Thursday, October 5, 2006

Zero size models and their gradual demise

Some of them are naturally skinny but most of them are GM people, gradually disappearing into nothingness.

But what can we do to save the unnatural ones?

We can't keep a constant check on them, all day every day… or can we…? I do have a few suggestions about the way we can help the every day life of a model:

1st
Before they rush to the toilet after a meal to play with their uvula (that's the dangly bit at the back of your throat by the way…yes, I've been doing my research - just chatting to my local throat specialist, or "otolaryngologists" as they like to be called) and produce the entire contents of their previous meal, plus the bone dissolving stomach acid that makes their breath reek and their teeth rot, a ball gag will be provided. This will not only thwart any attempts they make to reach into the depths of their stinky gob, but will also prevent any sick from leaving, thus forcing them to swallow the entire contents, teaching them a lesson in the process.
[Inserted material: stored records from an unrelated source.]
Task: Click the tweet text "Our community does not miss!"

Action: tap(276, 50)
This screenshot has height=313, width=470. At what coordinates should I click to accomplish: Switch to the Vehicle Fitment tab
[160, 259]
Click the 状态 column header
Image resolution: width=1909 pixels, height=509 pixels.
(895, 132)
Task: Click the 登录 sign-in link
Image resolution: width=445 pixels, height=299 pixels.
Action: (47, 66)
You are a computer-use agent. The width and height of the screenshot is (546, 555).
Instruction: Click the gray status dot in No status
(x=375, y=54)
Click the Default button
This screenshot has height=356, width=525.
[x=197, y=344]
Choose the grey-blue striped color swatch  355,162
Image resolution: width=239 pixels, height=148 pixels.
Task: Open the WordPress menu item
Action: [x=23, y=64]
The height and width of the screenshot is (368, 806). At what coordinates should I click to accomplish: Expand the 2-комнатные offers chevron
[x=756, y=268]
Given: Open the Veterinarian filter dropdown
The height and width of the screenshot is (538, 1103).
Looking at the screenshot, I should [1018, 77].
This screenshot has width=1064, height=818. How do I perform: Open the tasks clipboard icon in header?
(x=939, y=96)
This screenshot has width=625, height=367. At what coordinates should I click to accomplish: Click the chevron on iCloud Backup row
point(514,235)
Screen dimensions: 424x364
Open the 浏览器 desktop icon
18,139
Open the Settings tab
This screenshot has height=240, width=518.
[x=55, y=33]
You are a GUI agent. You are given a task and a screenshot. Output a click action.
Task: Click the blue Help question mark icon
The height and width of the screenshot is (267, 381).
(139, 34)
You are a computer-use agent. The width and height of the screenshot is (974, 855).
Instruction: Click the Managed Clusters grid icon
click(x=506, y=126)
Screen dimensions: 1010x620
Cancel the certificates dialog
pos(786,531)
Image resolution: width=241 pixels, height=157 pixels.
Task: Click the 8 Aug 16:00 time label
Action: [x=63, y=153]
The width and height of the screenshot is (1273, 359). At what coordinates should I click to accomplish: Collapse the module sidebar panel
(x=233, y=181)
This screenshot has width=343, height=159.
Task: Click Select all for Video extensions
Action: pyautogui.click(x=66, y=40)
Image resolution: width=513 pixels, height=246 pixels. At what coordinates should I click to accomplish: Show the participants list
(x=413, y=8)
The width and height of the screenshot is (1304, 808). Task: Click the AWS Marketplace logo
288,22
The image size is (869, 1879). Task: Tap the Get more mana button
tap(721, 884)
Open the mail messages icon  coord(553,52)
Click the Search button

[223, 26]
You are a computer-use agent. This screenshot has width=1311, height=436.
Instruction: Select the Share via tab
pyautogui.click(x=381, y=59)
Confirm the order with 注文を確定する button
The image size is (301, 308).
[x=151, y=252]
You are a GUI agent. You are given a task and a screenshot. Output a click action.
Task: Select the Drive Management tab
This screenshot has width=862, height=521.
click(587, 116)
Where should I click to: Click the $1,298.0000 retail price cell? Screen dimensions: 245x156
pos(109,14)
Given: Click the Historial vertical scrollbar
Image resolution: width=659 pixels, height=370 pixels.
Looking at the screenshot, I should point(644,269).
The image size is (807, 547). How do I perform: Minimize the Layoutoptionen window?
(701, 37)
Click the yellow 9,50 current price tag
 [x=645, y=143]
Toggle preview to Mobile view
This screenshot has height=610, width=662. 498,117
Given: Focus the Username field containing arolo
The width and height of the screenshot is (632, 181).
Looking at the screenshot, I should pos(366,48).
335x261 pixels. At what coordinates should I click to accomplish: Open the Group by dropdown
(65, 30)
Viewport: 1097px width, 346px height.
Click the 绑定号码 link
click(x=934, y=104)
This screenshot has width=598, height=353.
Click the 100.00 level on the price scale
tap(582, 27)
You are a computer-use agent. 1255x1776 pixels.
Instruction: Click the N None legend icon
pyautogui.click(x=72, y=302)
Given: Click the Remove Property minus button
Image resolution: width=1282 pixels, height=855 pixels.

Unfortunately, many of these models innocently go to the toilets to snort their infamous cocaine, with a ball gag they would barely be able to breathe with a £5 note stuffed up their nostril. This would lead to many deaths and a lot of messiness.

2nd
Fine art specialists could be employed to produce "mirrors" to go in the homes and dressing rooms of all the 0 sized models. They would skilfully and perfectly recreate the reflected image you would see from the mirror, whilst adding one tiny detail. This would be a stick person, standing there facing out from the mirror. Whenever the model looked into the "mirror" all they would see would be a minute, barely nothing reflection - reducing their desire to loose weight. This seems like a perfect plan however, I am concerned about the artists. I have met a few over the years and I know they would not be happy to just repeat a reflection of a room; they would start introducing impressionist brush strokes, abstract concepts of the room which look totally false or even draw something completely off brief - maybe for those Jonathon Ross-alikes they would do a reflection of a "womb" instead of a "room" and just scare the models instead of cure them.

3rd
Food could be designed like space food, such as a whole steak and chips meal fitting into pill form, allowing models the chance to eat and get full without realising it. They would notice this sensation and automatically link it with whatever drug they think they have taken. This will get them full and addicted to that feeling before we remove the space food from their skeletal clutches. That is when we start to introduce small amounts of real food to their diet, gradually more and more as they realise their old fix can only be matched by actually eating.

As it has been harder to come up with ideas than I had originally thought, I have come to the conclusion that these models should be left to fend for themselves, those who make it will receive praise and wealth, and those who don't will receive taunts and jeers of "I told you so".

If you can think of any other way we can save these impressionable people, please add your own comments.